▶ EXERCISE DIRECTIONS: From the line containing "You are a computer-use" to the last line of the records below, repeat every line exactly and add nothing else.

▶ GIVEN DATA:
Content starts
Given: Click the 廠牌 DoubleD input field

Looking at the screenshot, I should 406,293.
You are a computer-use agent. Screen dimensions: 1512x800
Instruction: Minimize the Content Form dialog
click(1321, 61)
Content ends
▶ ANSWER SECTION:
You are a computer-use agent. Screen dimensions: 1512x800
Instruction: Minimize the Content Form dialog
click(1321, 61)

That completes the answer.